As a result of the failures in primary health care, my mother's general condition was dismal when the specialist healthcare service ‘threw in the towel’ and offered her a crural amputation. On the operating table, her poor condition caused complications that nearly killed her. However, she recovered quickly after receiving treatment for her poor nutritional status, and to our joy she perked up after the surgery. During her two weeks in hospital, my mother gradually got a new lease on life. The analgesics that we suspected to be the source of her apathy were gradually reduced and finally terminated completely. We could see her recovery progress on a daily basis. She was awake when I came to see her, sitting on the bed with her leg amputated, and we all had coffee and food that we had brought with us. After returning to the primary healthcare service her condition deteriorated. She suffered from nausea, ate little and started picking on her duvet again, with deep furrows on her forehead. One day as we were helping make her comfortable in bed, we discovered the analgesic patch. Our mother had mistakenly been given analgesic treatment that the hospital had ceased.

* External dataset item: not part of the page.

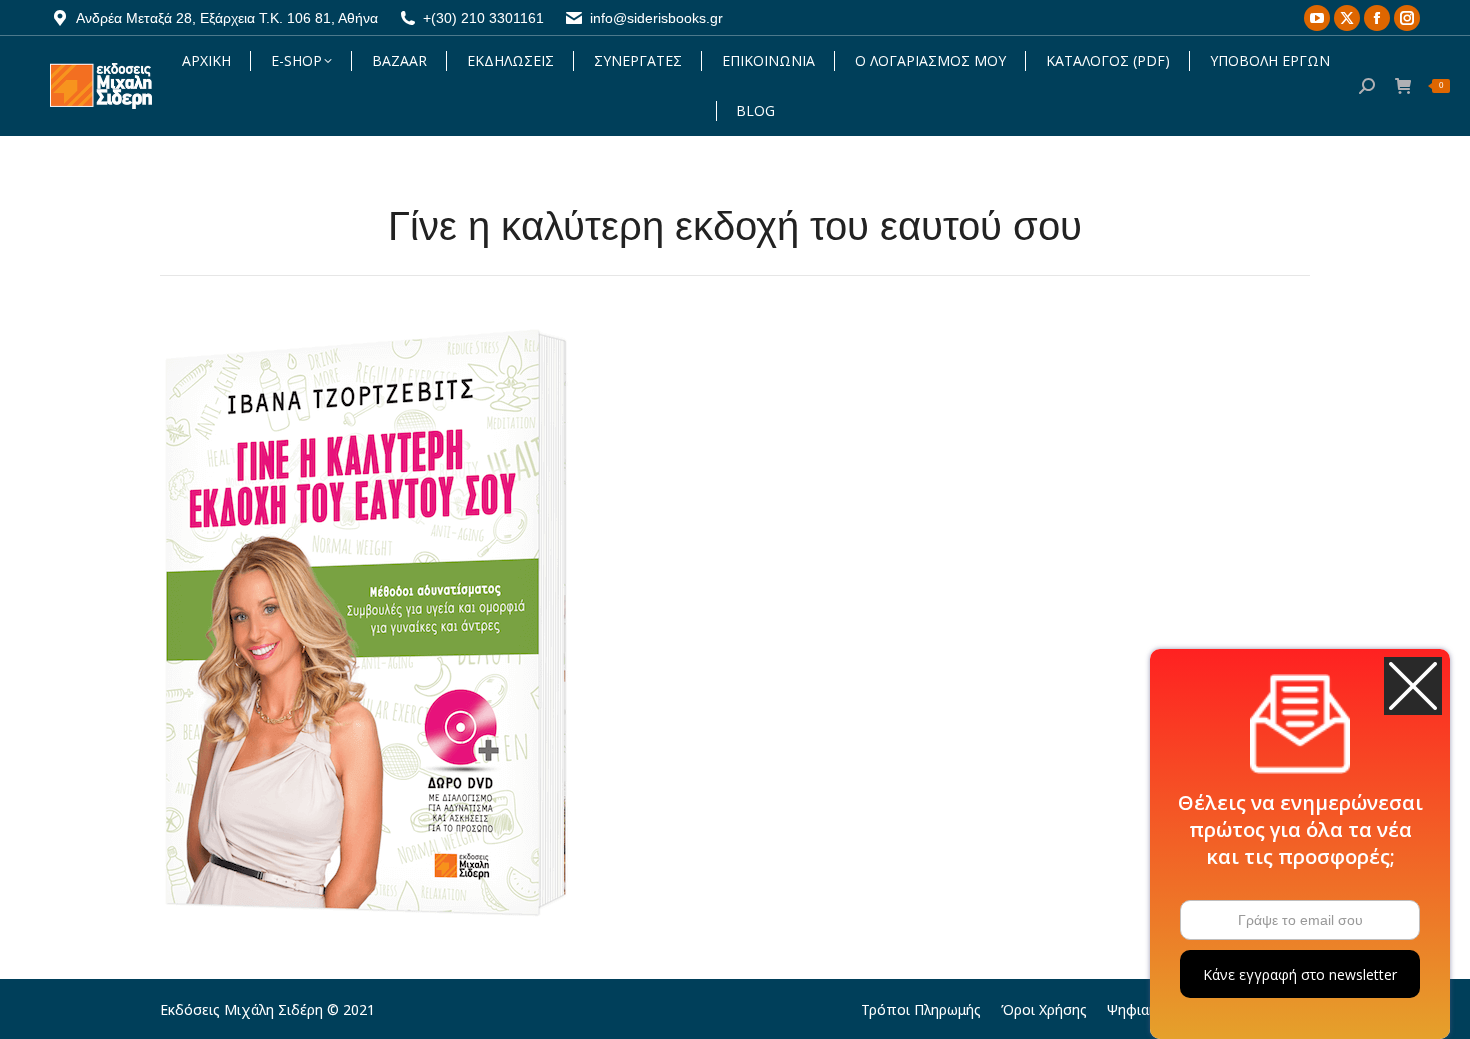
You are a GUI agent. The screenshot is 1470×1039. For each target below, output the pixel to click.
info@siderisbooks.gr (656, 18)
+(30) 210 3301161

What my mother thought of the situation we can only guess at. After the fall, her sense of reality became distorted. She could not recall what had happened, and filled the void with nightmarish thoughts. Her comments and questions testified to horrendous fantasies of how she had gone to hospital to die and that she now was in a morgue. When we came to see her she was often confused and wondering what had happened. By repeatedly giving her details about the events that had unfolded we could help her sort out what had happened, and she wondered: ‘Was this how it was all supposed to end?’ We were glad we were there to explain the reality, comfort her and remind her of the things we knew were important to her.

We spent a lot of time in the ward corridor in the primary healthcare unit trying to come in contact with the personnel. When we finally could find someone, they were unable to answer our questions. Spending time searching for personnel eventually became pointless. For us sisters, finding a meaning in this chaotic situation meant being actively involved in maintaining my mother's dignity. We established our own schedule to allow us who knew her best to spend as much time with her as possible. My sisters and I organised ourselves and ensured continuity for our mother. We were with her at mealtimes, looked after her oral hygiene, moistened her lips and took her out into the fresh air on good days. We kept each other informed by telephone, text messages and brief meetings. Everything revolved around my mother's situation, and our main sources of information were our mother and each other. We were dependent on the personnel, however, and we were worried when none of us were with my mother. Could the personnel see how unstable and changeable her situation was? I was desperately worried about her situation during the night. Could the personnel understand her questions and North Norwegian temperament? How could they get to know my mother, who in general was a very private person who preferred not to establish any bonds with strangers?

As it turned out, my mother's time was not yet up. She died at the age of nearly 94 – three years after her fall.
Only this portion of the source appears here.